╔══

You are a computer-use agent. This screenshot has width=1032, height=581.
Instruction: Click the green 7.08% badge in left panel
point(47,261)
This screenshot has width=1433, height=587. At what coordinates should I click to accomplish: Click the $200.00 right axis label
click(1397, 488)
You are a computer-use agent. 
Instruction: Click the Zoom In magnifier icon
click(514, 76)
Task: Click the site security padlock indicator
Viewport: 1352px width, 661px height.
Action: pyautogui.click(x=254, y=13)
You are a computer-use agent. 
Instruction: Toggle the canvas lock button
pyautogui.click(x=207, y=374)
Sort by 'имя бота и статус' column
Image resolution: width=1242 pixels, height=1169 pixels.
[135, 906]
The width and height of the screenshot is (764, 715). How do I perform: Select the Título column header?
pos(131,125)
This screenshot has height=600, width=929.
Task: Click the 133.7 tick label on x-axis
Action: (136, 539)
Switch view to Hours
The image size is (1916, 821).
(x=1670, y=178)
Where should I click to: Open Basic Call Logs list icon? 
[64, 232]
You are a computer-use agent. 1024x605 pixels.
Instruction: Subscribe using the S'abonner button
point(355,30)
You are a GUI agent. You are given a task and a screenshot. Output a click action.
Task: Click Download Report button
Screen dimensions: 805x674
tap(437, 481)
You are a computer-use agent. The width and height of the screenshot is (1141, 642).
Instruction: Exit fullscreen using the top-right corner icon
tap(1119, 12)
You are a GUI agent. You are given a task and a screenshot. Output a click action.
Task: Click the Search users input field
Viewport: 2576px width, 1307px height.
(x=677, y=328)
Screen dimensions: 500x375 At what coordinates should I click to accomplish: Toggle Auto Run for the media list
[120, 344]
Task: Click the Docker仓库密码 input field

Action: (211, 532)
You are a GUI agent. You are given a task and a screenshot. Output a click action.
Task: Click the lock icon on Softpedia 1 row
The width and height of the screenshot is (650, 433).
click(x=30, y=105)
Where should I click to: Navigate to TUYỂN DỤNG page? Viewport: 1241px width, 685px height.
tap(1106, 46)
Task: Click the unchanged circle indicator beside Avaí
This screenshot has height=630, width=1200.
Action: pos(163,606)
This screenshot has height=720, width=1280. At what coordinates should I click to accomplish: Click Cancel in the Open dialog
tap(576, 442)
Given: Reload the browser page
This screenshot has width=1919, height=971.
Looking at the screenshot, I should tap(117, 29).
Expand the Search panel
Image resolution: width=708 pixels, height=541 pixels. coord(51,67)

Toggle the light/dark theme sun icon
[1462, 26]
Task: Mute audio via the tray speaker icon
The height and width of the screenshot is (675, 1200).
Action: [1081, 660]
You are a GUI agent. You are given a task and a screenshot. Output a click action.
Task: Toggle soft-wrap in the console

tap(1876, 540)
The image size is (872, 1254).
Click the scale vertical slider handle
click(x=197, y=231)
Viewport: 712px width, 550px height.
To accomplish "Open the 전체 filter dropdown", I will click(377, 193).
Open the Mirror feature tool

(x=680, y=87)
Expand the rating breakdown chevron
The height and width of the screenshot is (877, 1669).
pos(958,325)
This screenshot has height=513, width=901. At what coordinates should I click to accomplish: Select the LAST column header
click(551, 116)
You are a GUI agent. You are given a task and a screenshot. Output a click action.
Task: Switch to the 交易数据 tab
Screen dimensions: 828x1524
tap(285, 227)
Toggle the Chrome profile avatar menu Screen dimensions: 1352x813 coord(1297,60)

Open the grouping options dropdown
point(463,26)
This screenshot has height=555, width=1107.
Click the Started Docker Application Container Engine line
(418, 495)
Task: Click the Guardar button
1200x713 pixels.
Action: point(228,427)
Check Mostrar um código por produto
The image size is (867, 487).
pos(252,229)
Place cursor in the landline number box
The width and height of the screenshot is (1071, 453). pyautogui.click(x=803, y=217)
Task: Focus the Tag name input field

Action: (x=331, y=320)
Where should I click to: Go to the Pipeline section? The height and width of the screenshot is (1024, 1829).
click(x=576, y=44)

╚══

Among the lines of the material above, count those that include "indicator" and report that number alone.

**ANSWER TO THIS PROBLEM:** 2